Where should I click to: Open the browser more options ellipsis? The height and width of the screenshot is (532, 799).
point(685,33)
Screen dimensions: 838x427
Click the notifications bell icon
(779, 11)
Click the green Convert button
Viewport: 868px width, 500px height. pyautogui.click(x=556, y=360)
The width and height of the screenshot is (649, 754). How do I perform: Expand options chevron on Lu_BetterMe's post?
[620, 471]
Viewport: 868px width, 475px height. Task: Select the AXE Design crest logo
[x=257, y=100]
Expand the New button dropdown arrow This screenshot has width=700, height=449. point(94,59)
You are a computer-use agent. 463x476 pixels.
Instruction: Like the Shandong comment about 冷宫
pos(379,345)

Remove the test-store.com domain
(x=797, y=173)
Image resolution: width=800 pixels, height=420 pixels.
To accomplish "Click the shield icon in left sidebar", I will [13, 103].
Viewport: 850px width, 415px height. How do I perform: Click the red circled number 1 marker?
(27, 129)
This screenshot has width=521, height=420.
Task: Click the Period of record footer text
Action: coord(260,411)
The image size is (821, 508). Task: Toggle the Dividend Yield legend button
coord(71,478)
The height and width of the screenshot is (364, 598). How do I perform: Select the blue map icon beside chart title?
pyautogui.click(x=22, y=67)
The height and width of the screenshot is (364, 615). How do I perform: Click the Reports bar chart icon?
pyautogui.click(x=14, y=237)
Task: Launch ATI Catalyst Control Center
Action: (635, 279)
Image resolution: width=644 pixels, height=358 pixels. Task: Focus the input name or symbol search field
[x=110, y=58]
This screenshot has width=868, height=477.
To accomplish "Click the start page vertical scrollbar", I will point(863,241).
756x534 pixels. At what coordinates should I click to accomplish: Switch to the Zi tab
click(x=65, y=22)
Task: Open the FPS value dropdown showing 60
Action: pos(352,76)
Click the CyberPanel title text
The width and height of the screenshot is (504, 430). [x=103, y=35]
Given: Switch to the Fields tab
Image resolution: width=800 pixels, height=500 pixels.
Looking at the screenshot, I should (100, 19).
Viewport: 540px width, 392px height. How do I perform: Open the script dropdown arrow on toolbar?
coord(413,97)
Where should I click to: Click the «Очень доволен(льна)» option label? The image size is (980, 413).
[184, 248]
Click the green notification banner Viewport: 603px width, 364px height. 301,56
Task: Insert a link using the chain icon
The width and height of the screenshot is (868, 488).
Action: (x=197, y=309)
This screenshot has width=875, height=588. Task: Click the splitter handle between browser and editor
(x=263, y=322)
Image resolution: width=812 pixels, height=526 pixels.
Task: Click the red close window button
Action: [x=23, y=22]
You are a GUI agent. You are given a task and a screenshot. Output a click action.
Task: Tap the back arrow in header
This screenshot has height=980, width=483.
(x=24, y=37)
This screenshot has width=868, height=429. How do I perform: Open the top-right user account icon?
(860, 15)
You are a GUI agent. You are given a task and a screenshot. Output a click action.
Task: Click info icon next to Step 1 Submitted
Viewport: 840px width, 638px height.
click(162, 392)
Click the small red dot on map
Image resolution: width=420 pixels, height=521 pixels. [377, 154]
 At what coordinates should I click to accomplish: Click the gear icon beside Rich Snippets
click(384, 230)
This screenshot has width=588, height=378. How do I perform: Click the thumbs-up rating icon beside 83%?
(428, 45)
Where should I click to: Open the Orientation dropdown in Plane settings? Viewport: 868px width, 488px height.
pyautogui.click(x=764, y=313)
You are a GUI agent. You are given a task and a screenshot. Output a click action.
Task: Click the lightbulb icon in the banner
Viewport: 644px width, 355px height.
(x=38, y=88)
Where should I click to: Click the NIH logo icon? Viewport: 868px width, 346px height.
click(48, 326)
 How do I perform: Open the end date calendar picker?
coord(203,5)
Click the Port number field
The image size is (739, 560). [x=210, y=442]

● Your task:
Your answer should consist of copies of the lines above that include the string "banner".

● Reply to the task:
Click the green notification banner Viewport: 603px width, 364px height. 301,56
Task: Click the lightbulb icon in the banner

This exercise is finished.